To create a security group and associating it with the instances we can do the following:

i. Firstly, we have to open the Amazon VPC console at https://console.aws.amazon.com/vpc/.

ii. Then click Security Groups, and go to Create Security Group.

iii. In the Create Security Group dialog box, we can specify a name for the security group and a description.

iv. After that we need to select the ID of our VPC from the VPC list, and then choose Yes, Create.

v. Next, we will select the security group. The details pane displays the details for the security group, plus tabs for working with its inbound rules and outbound rules.

vi. On the Inbound Rules tab, click Edit. And then click Add Rule, and complete the required information.

For example:

We can select HTTP or HTTPS from the Type list, and enter the Source as 0.0.0.0/0 for IPv4 traffic, or ::/0 for IPv6 traffic. Ensure to click Save after making the changes.

vii. Next, we can open the Amazon EC2 console at https://console.aws.amazon.com/ec2/ and click Instances.
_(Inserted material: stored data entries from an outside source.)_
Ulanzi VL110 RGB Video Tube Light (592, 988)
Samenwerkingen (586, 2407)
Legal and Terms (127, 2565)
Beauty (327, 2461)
viii. We have to select the instance and click Actions, then Networking, and then select Change Security Groups.

ix. In the Change Security Groups dialog box, clear the check box for the currently selected security group, and select the new one.

x. Finally, click on Assign Security Groups.

5. Set the DB instance to be accessible publicly

To check whether a DB instance is publicly accessible, we can use the Amazon RDS Console or the AWS CLI.

To change the Publicly Accessible property of the Amazon RDS instance to Yes:

Open the Amazon RDS console.
And click on Databases, and then select the DB instance.
Next, we have to click Modify.
Here, under Connectivity, we can extend the Additional configuration section, and click on Publicly accessible.
After that click Continue and then click Modify DB Instance.